Personal information
- Full name: Martin Harold Hutton
- Date of birth: January 21, 1982 (age 44)
- Place of birth: New Orleans, Louisiana, United States
- Height: 6 ft 2 in (1.88 m)
- Position: Goalkeeper

Youth career
- 2000–01: Clemson Tigers
- 2002–04: Saint Louis Billikens

Senior career*
- Years: Team / Apps / (Gls)
- 2003: Boulder Rapids Reserve / 5 / (0)
- 2005: Kansas City Wizards / 0 / (0)
- 2006: Houston Dynamo / 0 / (0)
- 2006: → Portland Timbers (loan) / 2 / (0)

Managerial career
- 2007: St. Louis University (assistant)

= Martin Hutton =

American former soccer player (born 1982)

Martin Hutton (born January 21, 1982) is an American former soccer player, who last played for Houston Dynamo of Major League Soccer in 2006.

==Youth==
Hutton was born in New Orleans, Louisiana. When he was twelve, Hutton's family moved from Louisiana to Spring, Texas, where he played club soccer with the Houston Texans. Hutton attended Klein High School where he played soccer under coach Allen Baker. He became the only freshman to start in Klein's history and became the only freshman goalkeeper to win a state championship when Klein took the 1997 Texas 5A State Championship. Klein repeated as state champion in 1999 while Hutton earned regional and state MVP honors in 1999.

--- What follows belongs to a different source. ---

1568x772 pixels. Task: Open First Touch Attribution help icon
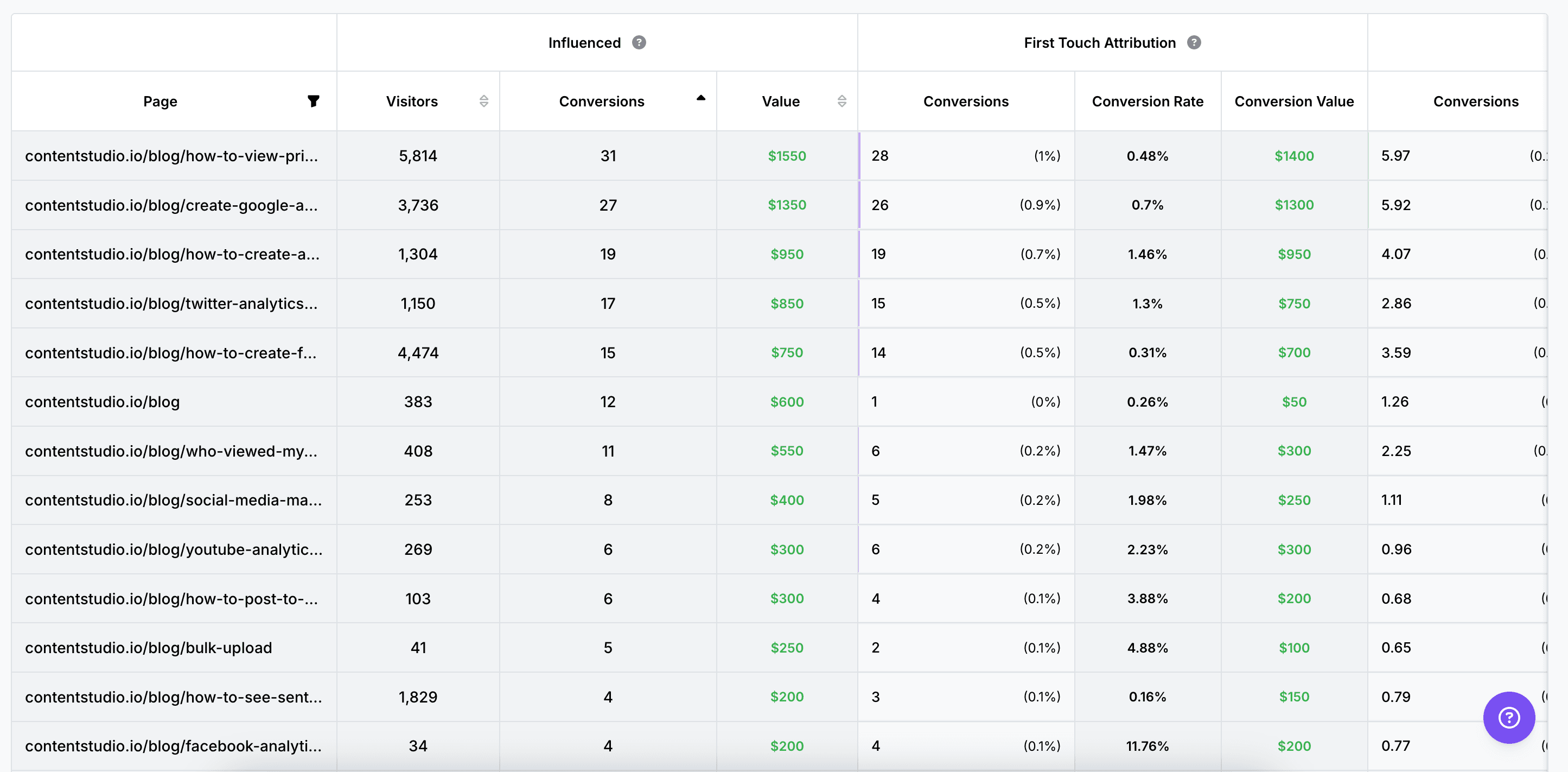click(1194, 43)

==U-16 & U-17 national teams==
Hutton was part of the U-16 National Team, as well as, the inaugural U.S. residency program with the U.S. U-17s in Bradenton, Florida. Played with Donavan, Beasley, Bekerman, Convey, and Onyewu as part of the 17s. As an amateur he was part of the U.S. Amateur National team from 2001 to 2003 gaining experience and getting wins against several MLS teams.

==College==
Hutton began his collegiate soccer career at Clemson University from in 2000. He redshirted his first season due to injury and played in 5 matches the next year before transferring to Saint Louis University after the 2001 season. He spent the next 3 years in Saint Louis where he started 50 of 54 games accumulating 205 saves, 14 shutouts, and a goals against average of 1.03. Ranks among the top ten lists in several categories.

==Professional==
Upon graduating from Saint Louis in 2005, he was signed by the Kansas City Wizards to a developmental contract and was placed on their reserve squad. He failed to break into the first team and spent the preseason training with the Houston Dynamo before the Wizards traded him to the Dynamos for a fourth-round pick in the 2007 MLS Supplemental Draft. In June 2006 season, the Dynamo sent Hutton on loan to the Portland Timbers. Unfortunately for Hutton, Houston had two very competent goalkeepers in front of him, 2003 MLS Goalkeeper of the Year Pat Onstad and Zack Wells, and the young keeper did not get any playing time in the 2006 season.

==Retirement==
The Dynamo released Hutton before the 2007 preseason. After a trial with the USL First Division team Miami FC and contemplating other offers, Hutton decided to retire and return St. Louis University as a graduate assistant under the tutelage of head coach Dan Donigan. He is currently pursuing an M.B.A in finance and is the goalkeeper coach of Saint Louis University men's soccer team, as well as, SLSG Metro of the U.S. Development Academy Program.